[SUPPLIED RECORDS Boundary: Start]

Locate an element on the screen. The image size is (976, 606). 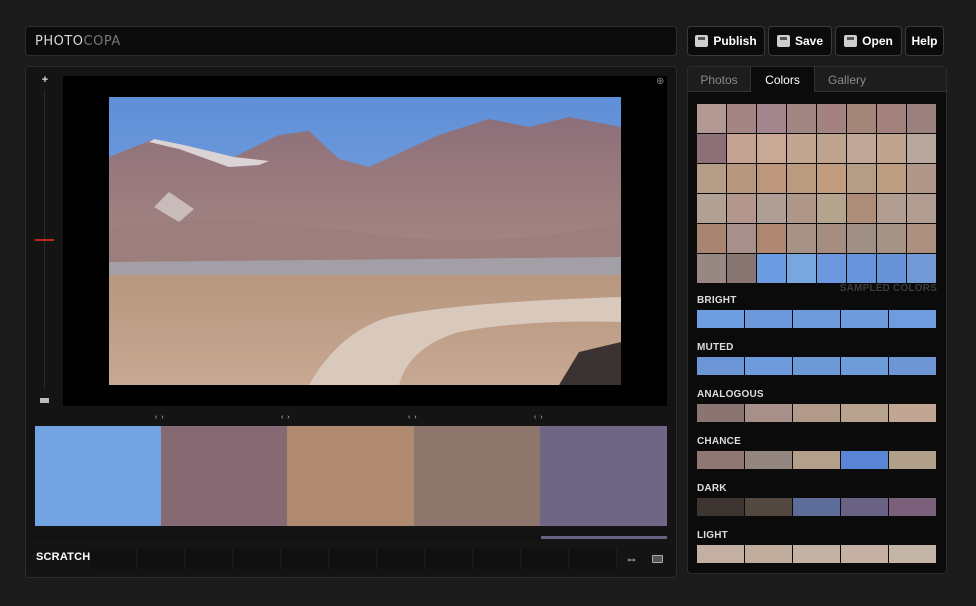
tab-gallery: Gallery is located at coordinates (847, 80).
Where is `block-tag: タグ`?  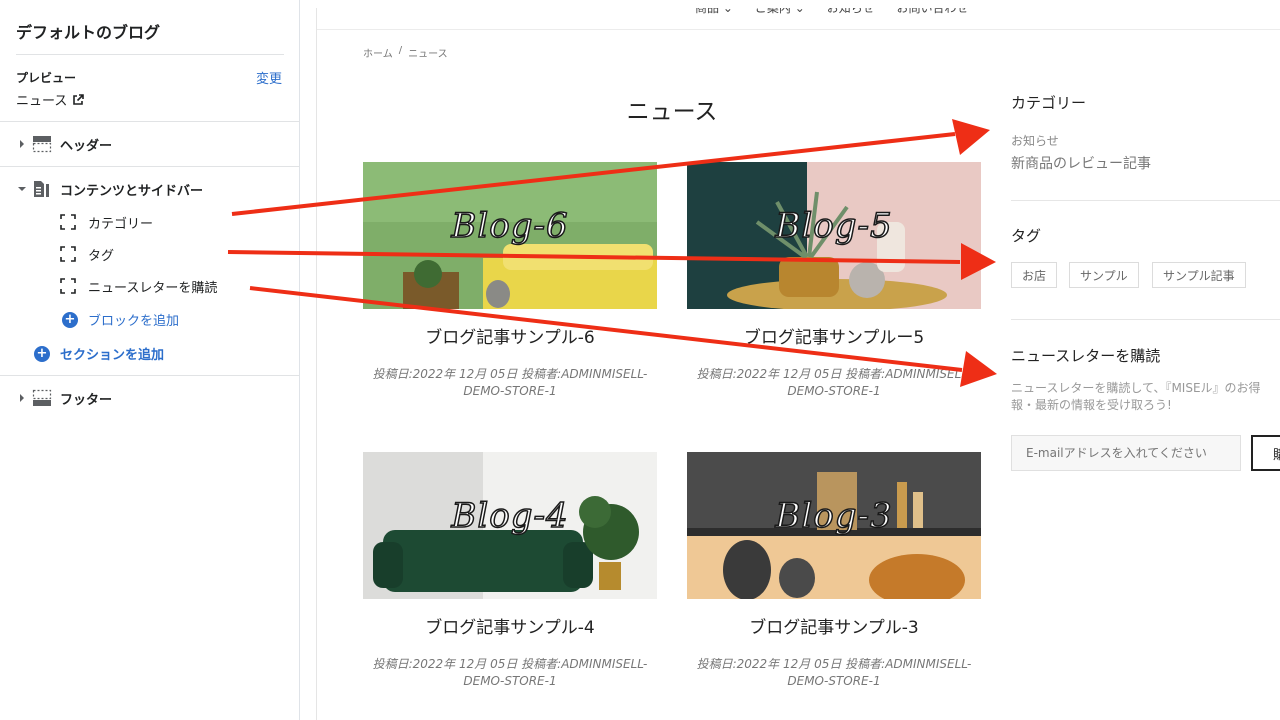
block-tag: タグ is located at coordinates (87, 254).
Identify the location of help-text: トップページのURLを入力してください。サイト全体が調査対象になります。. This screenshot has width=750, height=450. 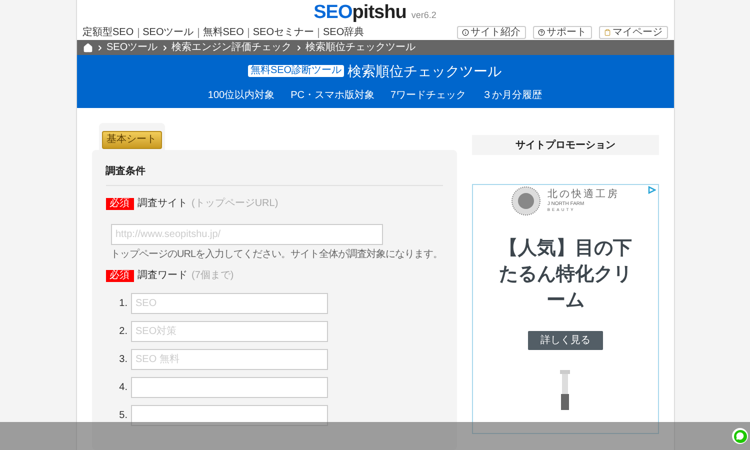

[SUPPLIED RECORDS Boundary: End]

DIRECTIONS FOR THIS TASK
Copy every one of the rows above word for word, omitting the pictures.

EXERCISE SOLUTION
Locate an element on the screen. The image size is (976, 606). 
tab-gallery: Gallery is located at coordinates (847, 80).
Where is `block-tag: タグ`?  
block-tag: タグ is located at coordinates (87, 254).
Identify the location of help-text: トップページのURLを入力してください。サイト全体が調査対象になります。. This screenshot has width=750, height=450. 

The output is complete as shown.